Zeichen der Erinnerung
Denkmal für Ilse Aichinger in Wien enthüllt
Für die 2016 verstorbene Autorin Ilse Aichinger wurde eine Gedenktafel auf der Wiener Schwedenbrücke errichtet. Es soll ein Zeichen der Erinnerung und gegen das Vergessen der NS-Geschichte sein.
WIEN. Die bedeutende Wiener Schriftstellerin Ilse Aichinger hätte am 1. November ihren 100. Geburtstag gefeiert. Um ihrer zu gedenken, wurde am Mittwoch auf der Schwedenbrücke ein neues Denkmal enthüllt. Das von der Bühnenbildnerin Elisabeth Eich, der Schwiegertochter Ilse Aichingers, entworfene Erinnerungszeichen wurde vom Österreichische Kunstsenat gemeinsam mit dem Kunstverein Wien/Alte Schmiede errichtet.
Es verwendet Aichingers Gedicht „Winterantwort“ als Schriftzug auf dem Geländer der Schwedenbrücke. Kunst- und Kulturstaatssekretärin Andrea Mayer und die Stadträtin für Kultur und Wissenschaft in Wien, Veronica Kaup-Hasler (SPÖ), nahmen gemeinsam mit der Geschäftsführerin der S. Fischer Stiftung Berlin, Antje Contius, und dem Präsidenten des Österreichischen Kunstsenats, dem Schriftsteller Josef Winkler, die feierliche Enthüllung vor.
Gegen die Verdrängung der Geschichte
Sie sei sich nicht sicher, so Staatssekretärin Mayer in Ihrer Rede, ob Ilse Aichinger selbst sich jemals ein Denkmal in ihrem Namen gewünscht hätte. „Als ich hörte, dass ein Gedicht Ilse Aichingers im öffentlichen Raum präsentiert werden soll, fand ich den Plan mehr als überzeugend“, so Mayer bei der Enthüllung.
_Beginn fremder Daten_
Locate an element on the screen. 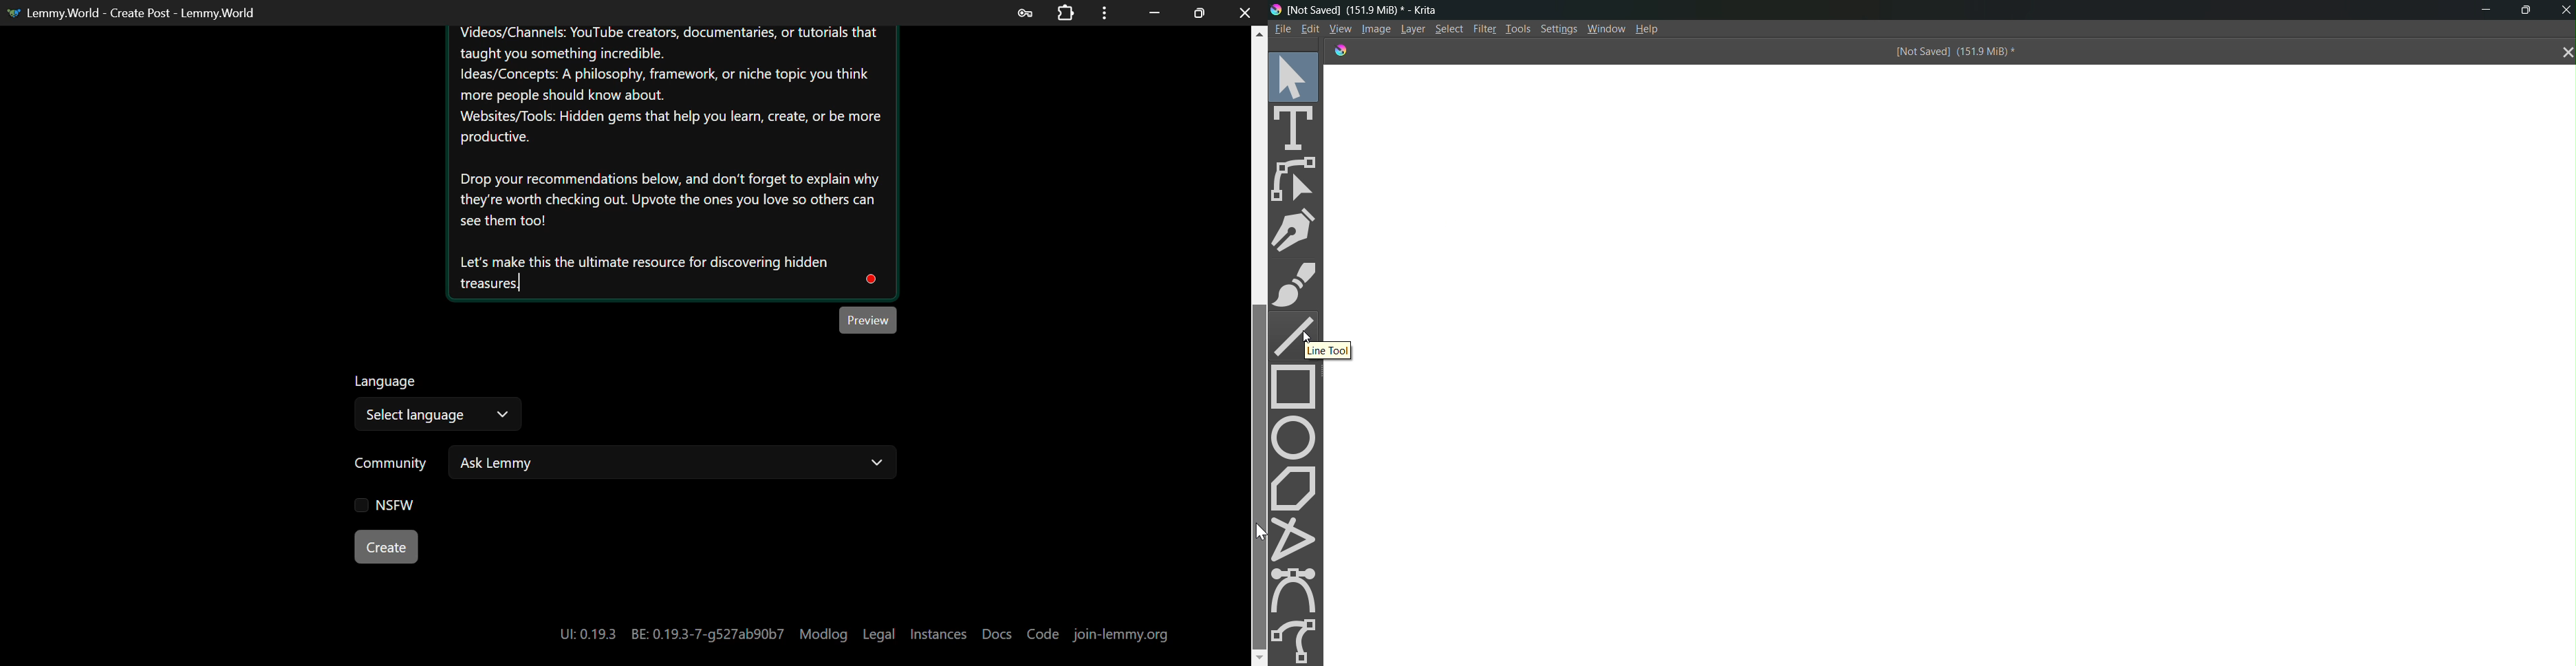  Image is located at coordinates (1374, 30).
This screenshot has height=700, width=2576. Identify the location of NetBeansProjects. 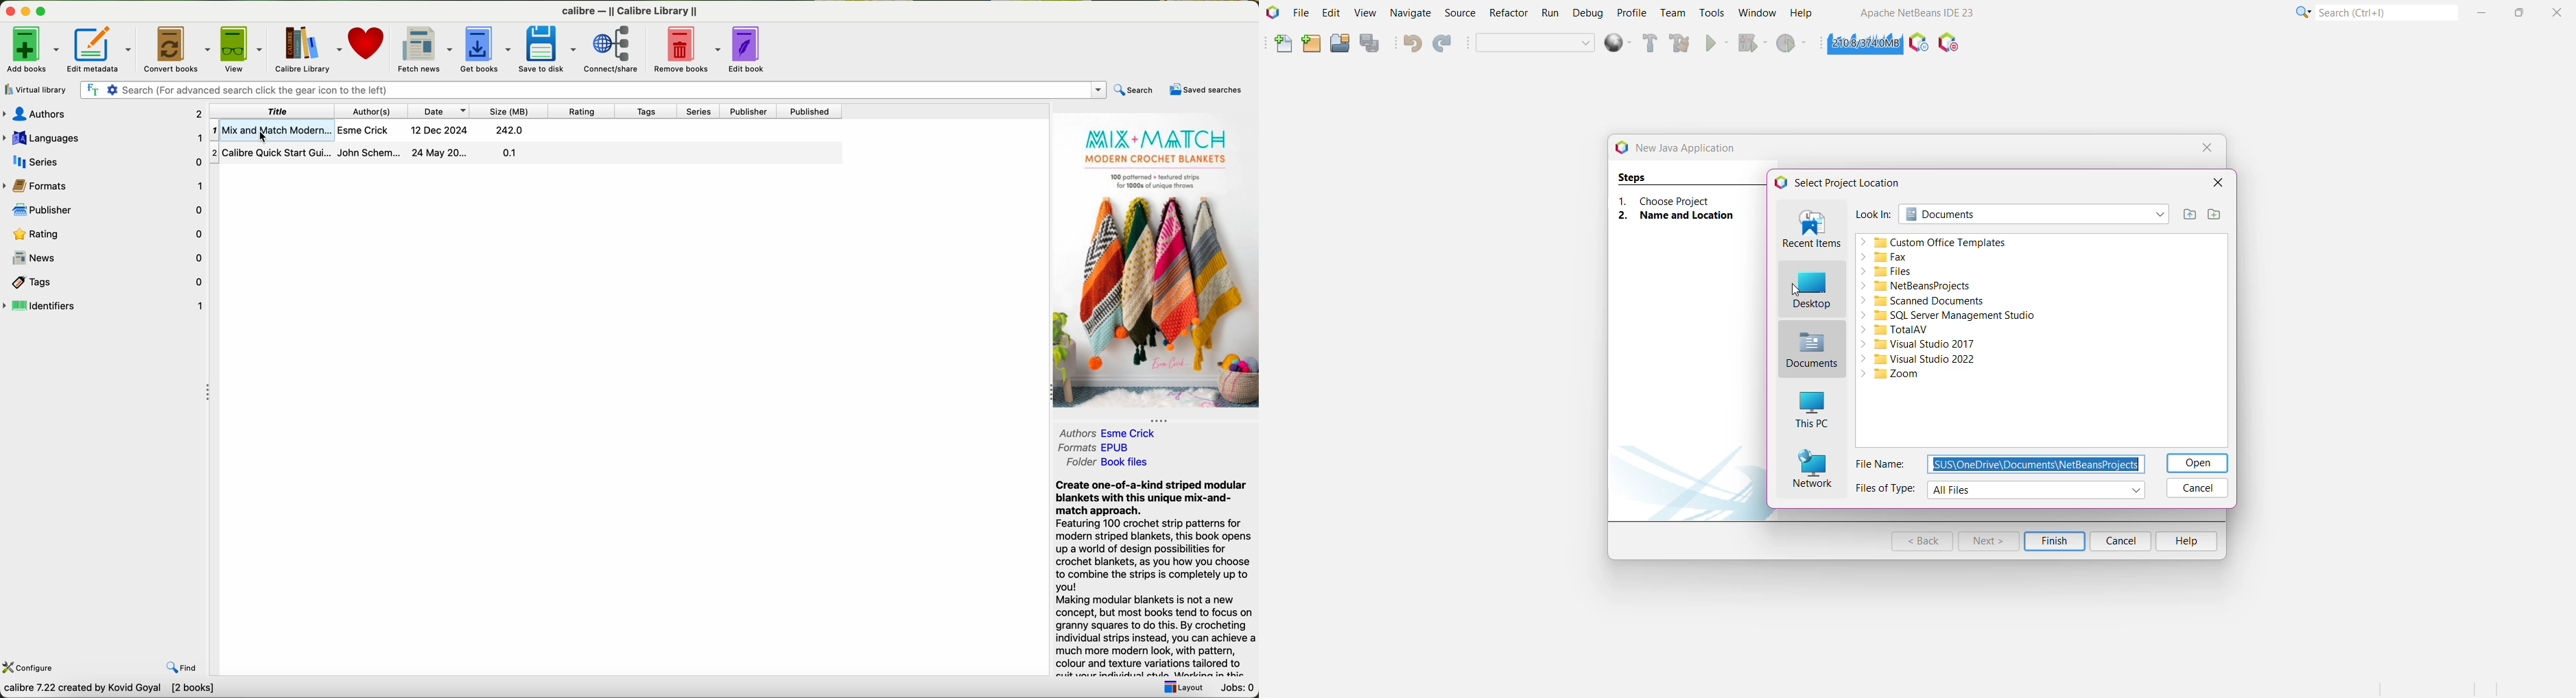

„Das gemeinschaftliche, öffentliche Erinnern ist für unsere Gesellschaft von großer, sinnstiftender Bedeutung. Daher freut es mich, dass sich von nun an die zahlreichen Passantinnen und Passanten mit dem Gedicht von Ilse Aichinger und der Geschichte dieser Stadt konfrontiert sehen“ meinte Kulturstadträtin Veronica Kaup-Hasler.
„Aichingers eindringlicher Aufruf zur schonungslosen Eigenanalyse und gegen die Verdrängung der Geschichte darf nie verhallen. Das heute enthüllte Erinnerungszeichen wirkt genau in diesem Sinne und führt uns vor Augen, was Worte zu bewirken vermögen.“
Aichingers Familie deportiert
Auf der Schwedenbrücke, die die Wiener City mit der Leopoldstadt verbindet, erlebte Aichinger im Jahre 1942 ein lebensbestimmendes Ereignis: Sie musste zusehen, wie drei ihrer engsten Verwandten, darunter ihre Großmutter, auf einem Lkw in Richtung Maly Trostinez bei Minsk deportiert wurden. Dort wurden sie ermordet.
Dieses Erlebnis ist für Ilse Aichingers Leben und Werk von bestimmender Bedeutung geblieben und verbindet ihre Familiengeschichte mit der großen Anzahl der von den Nationalsozialisten Deportierten und Getöteten. Die Autorin gilt bis heute als eine der bedeutendsten Autorinnen der deutschsprachigen Nachkriegsliteratur.